Morfeo vino silenciosamente, como de costumbre, y tocó suavemente la puerta. Abrí y lo invité a pasar. Las leyes de la hospitalidad indicaban que lo recibiera bien; así que a falta de vino (Baco me ayudó a terminarlo en su última visita), le invité una tacita de café, negro y sin azúcar, como la tinta y el buen gusto lo requieren. Sentados, él a la cabecera de mi cama y yo a los pies de la misma, conversamos de amores, música y poesía; eludiendo constantemente un tema que en su mundo carece de importancia: mundo y realidad. Conversamos mientras bebíamos el café.

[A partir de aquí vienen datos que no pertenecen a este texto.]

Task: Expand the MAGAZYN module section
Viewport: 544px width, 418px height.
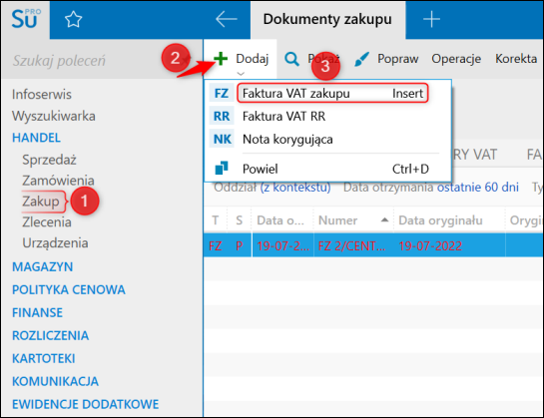Action: pyautogui.click(x=42, y=266)
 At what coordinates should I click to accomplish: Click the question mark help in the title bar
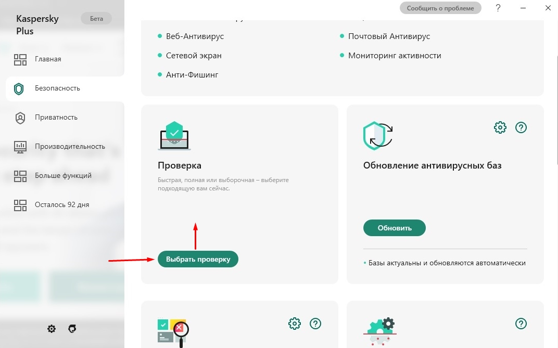(x=498, y=8)
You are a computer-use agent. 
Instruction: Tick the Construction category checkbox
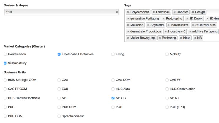pyautogui.click(x=5, y=54)
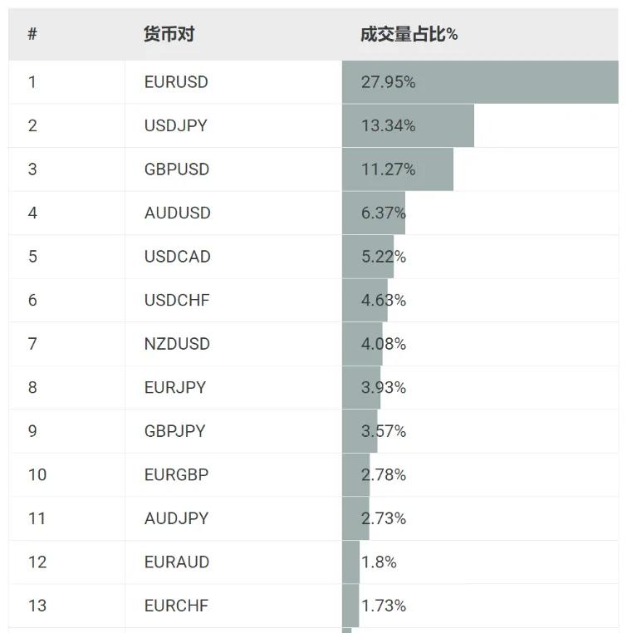Image resolution: width=627 pixels, height=633 pixels.
Task: Click the 成交量占比% column header
Action: pyautogui.click(x=409, y=34)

Al terminar la esencia negra de la taza, serví otro par y seguimos conversando. Los pasos del día desfilaron frente a nosotros mientras disfrutamos del néctar oscuro y el silencio claro. Las cansadas pisadas del reloj pasaban lejanas, despreocupadas de nuestra aromática tertulia. Varias veces vi el brazo transparente de Morfeo extender la taza vacía hacia mí y cada una de ellas, se la devolví llena. El hilo de la conversación no era cortado en ningún momento.

Nunca me di cuenta cómo, pero de pronto Morfeo se había ido, así, sin una seña ni despedida, y en su lugar se erguía un sol viejo y flagelante. Nunca llegué a entender bien tampoco qué dije que pudiera malquistarme con él, pues no volví a saber de su existencia, ni supo el café igual.